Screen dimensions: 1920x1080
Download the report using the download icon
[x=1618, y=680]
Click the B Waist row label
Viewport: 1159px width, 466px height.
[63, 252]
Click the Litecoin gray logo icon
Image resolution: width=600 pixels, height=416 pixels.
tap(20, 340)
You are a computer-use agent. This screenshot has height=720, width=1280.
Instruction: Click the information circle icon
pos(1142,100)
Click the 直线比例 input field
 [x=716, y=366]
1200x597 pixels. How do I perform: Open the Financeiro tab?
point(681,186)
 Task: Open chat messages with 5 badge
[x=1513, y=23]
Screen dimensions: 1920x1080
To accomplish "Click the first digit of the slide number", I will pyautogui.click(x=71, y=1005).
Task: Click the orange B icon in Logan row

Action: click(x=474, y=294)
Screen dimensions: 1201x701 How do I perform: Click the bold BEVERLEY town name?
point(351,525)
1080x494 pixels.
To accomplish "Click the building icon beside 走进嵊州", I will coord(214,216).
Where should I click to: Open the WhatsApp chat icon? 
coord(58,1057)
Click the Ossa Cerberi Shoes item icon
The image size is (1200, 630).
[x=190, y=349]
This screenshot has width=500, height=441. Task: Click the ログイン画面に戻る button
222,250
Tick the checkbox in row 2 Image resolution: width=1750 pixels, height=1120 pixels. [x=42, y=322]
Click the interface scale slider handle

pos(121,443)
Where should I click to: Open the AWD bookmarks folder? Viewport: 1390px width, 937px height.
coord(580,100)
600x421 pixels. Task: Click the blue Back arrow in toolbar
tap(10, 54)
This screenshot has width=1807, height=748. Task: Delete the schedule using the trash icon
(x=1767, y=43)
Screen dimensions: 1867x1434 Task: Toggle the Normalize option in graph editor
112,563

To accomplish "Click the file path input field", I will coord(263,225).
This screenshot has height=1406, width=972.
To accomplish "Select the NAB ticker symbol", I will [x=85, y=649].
◆ ◆ ◆ ◆ ◆ ◆ ◆
WHAT IS BEING ASKED:
Repeat each line, unchanged, from the line that contains "This screenshot has height=1406, width=972." to the end of the listing above.

RESULT:
This screenshot has height=1406, width=972.
To accomplish "Select the NAB ticker symbol", I will [x=85, y=649].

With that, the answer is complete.